***** TEXT EXCERPT *****

News and Opinion from Sisters, Oregon
My kitchen has been full. In order to dump cold coffee or to refill glasses with cold water, it has been necessary to sidle to the sink with tiny, mincing excusing steps, arms raised high.
Fresh fruit in extravagant quantities spilled out of a long basket on the expanded table.
The refrigerator has been crammed with home-made dainties, ready to bake.
Extra children have been introduced around and absorbed, put to work along with the regulars tidying, teaching us their tricks, cutting out breadsticks, cookies, candies, ornaments.
The adults, between waves of fairly riotous commotion have discussed and caught up on the composition of lives between family reunions.
All around the scene is a feeling of enclosure, of being gently stewed in a large kettle of familiar emotion and energy, waiting for dinner.
We have lived, most of our lives in separate cities, and the coming-together is always intense. Experience has taught me that along with our deep enjoyment of one another, each one of us will come to the point of melt down. It is almost a necessary part of things, being brought to the edge by the crowd, stumbling out then, going over it, and then feeling the remarkable netting of love and safety that quickly forms, bringing one back to solid ground. These are our people, our clans, our first karass, without whom our own survival would lose relevance.
These are the people with whom you used to brush your teeth, and who now expect, at the utter end of day, that you will join them in front of the mirror to compare wrinkles and dental situations.
Who else would be eager to take all the children shopping, sneaking in ice cream interludes in order to tell them, with no chance for refutation, subversive stories about your naughtiness as a child? Grandparents only.
Who but one's brother-in-law would create a lucrative, in-house light industry of back scratching by the hour?
When they go, it is so quiet. We sleep in. The thick gray sky settles in like a dome over the house, softening the horizon, blurring it, dissolving the mountains. Now, with this landmark season gone, winter will set in in earnest, digging in with its cold talons.
Stacks of bedding sit politely around where people slept short hours, giving priority to late, long conversations and card playing, with hooting and squealing.
Many newly engraved items, including my toaster, several suddenly commemorative beer and mustard bottles, a baseball bat, a large flashlight, key chains, an acorn squash and a good-sized, freshly inscribed bowling trophy evidence the attention given to our Christmas bowling tournament. A second trophy, incidentally, went home with the family matriarch who waxed both of her daughters neatly with a score of 67.
The dandy little red engraving tool stays with me.
It was a grand feeling, during all the requisite feasting, to sweep Mushroom Strudel into the oven after a long day of logistical wrangling and giddiness and general hoo-hah. Whilst my sister stirred her wonderful sweet pepper confit and her globe-trotting husband, adorned with chef's hat, prepared onion Gruyere pudding; whilst my mother and daughters polished their nails and played cutthroat gin rummy, and my large firstborn chinned himself and turned flips on the house beams -- all this amongst a small quiet flock of bookworms -- I simply flitted around in my apron, cutting out starry paper place cards for my youngest.

*****

→ WHAT YOU NEED TO DO
(a) Write out the part of the holiday gathering column starting with "These are the" and going on through "child? Grandparents only.".
(b) In the holiday gathering column, what score did the family matriarch bowl when she beat both of her daughters?
The material that comes next has no connection to the holiday gathering column.

***** INFORMATION PROVIDED *****

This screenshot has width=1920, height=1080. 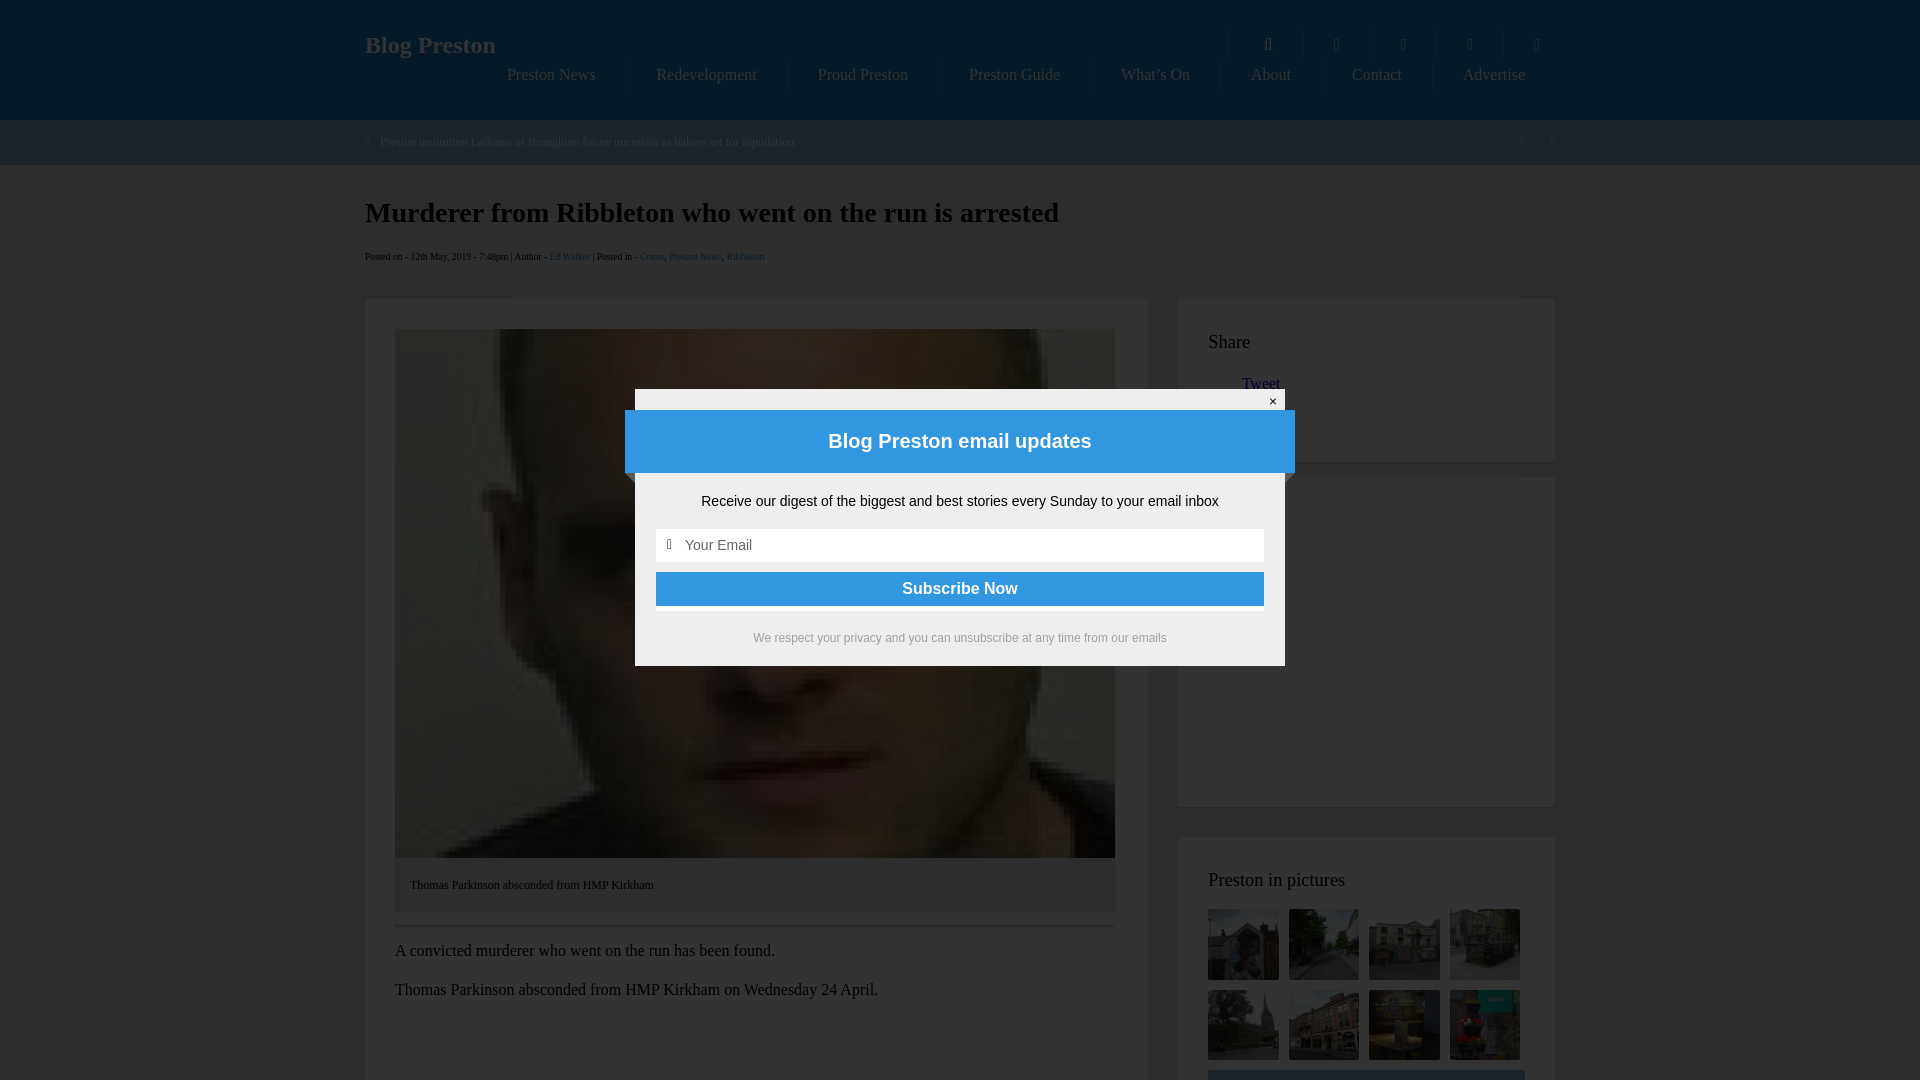 What do you see at coordinates (705, 74) in the screenshot?
I see `Redevelopment news in and around Preston` at bounding box center [705, 74].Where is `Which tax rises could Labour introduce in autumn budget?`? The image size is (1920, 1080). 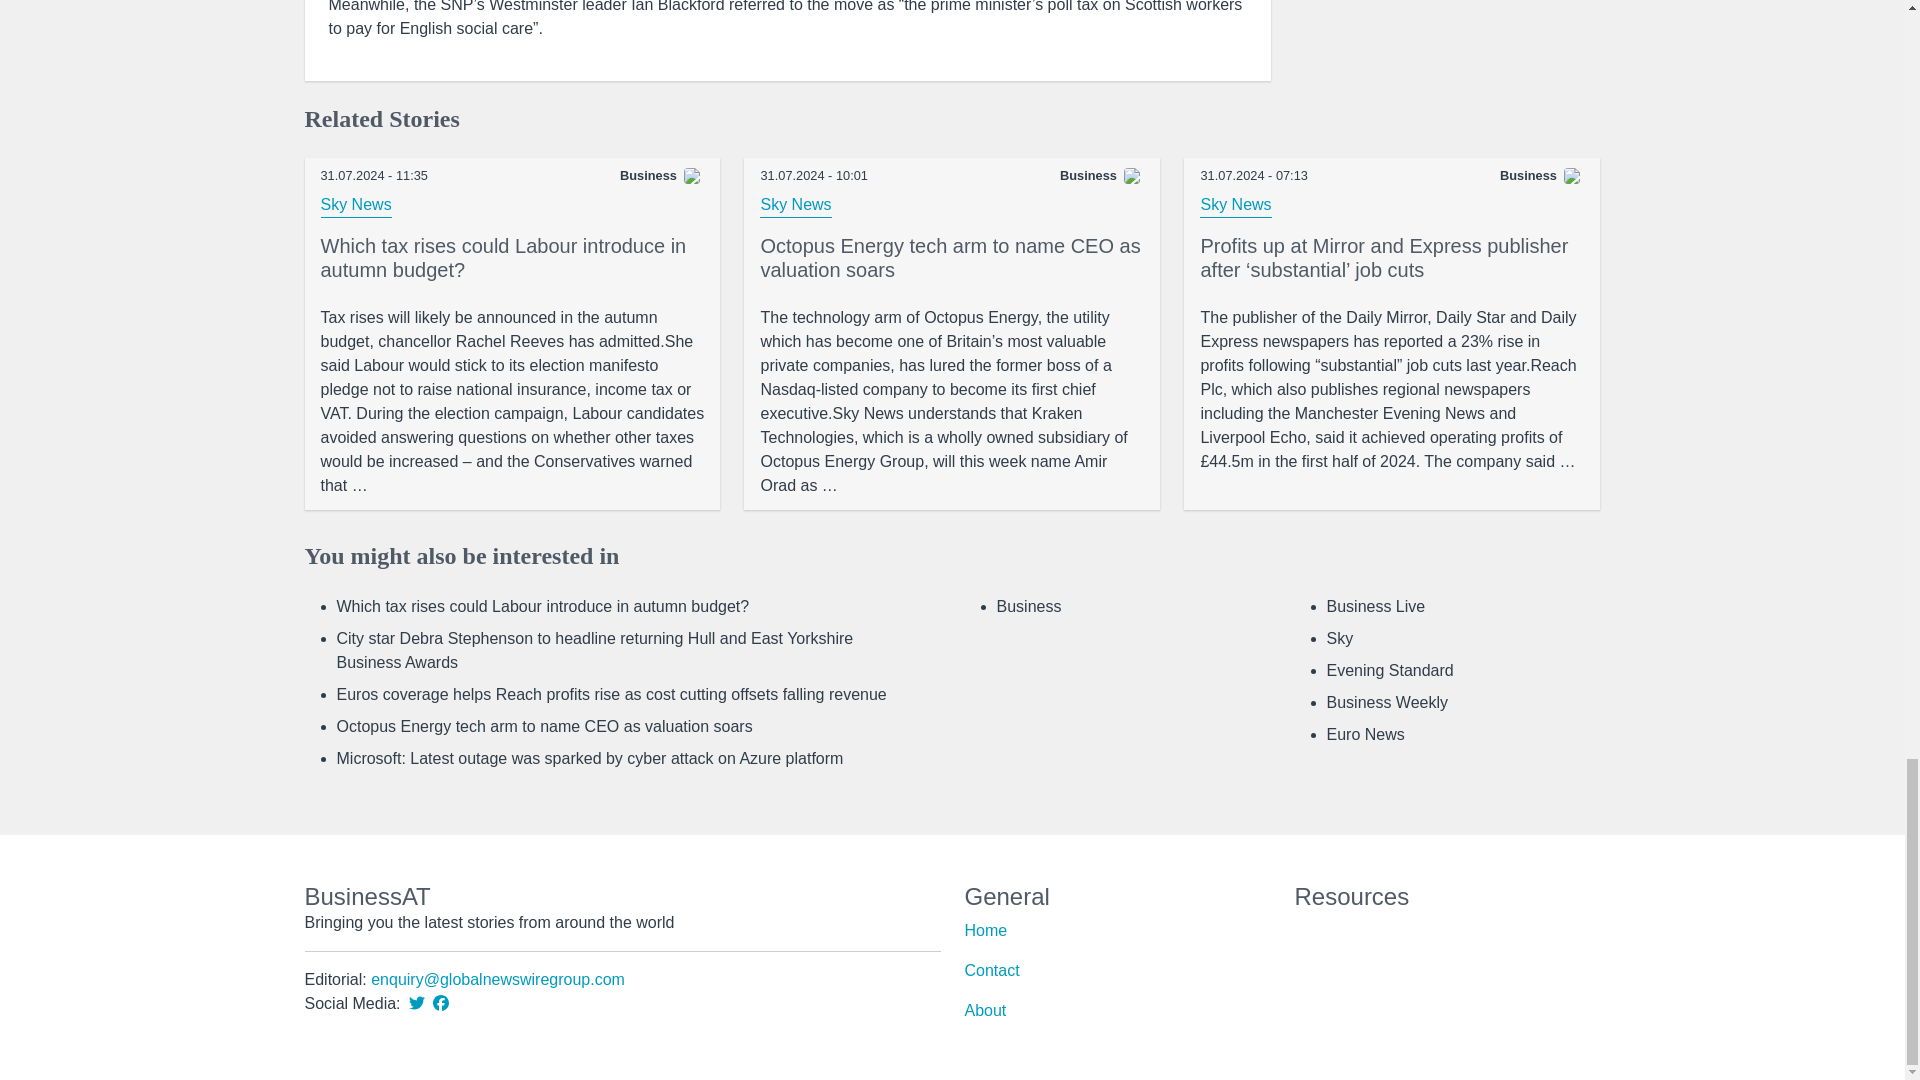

*****

→ ANSWERS PER TASK
(a)
These are the people with whom you used to brush your teeth, and who now expect, at the utter end of day, that you will join them in front of the mirror to compare wrinkles and dental situations.
Who else would be eager to take all the children shopping, sneaking in ice cream interludes in order to tell them, with no chance for refutation, subversive stories about your naughtiness as a child? Grandparents only.

(b) 67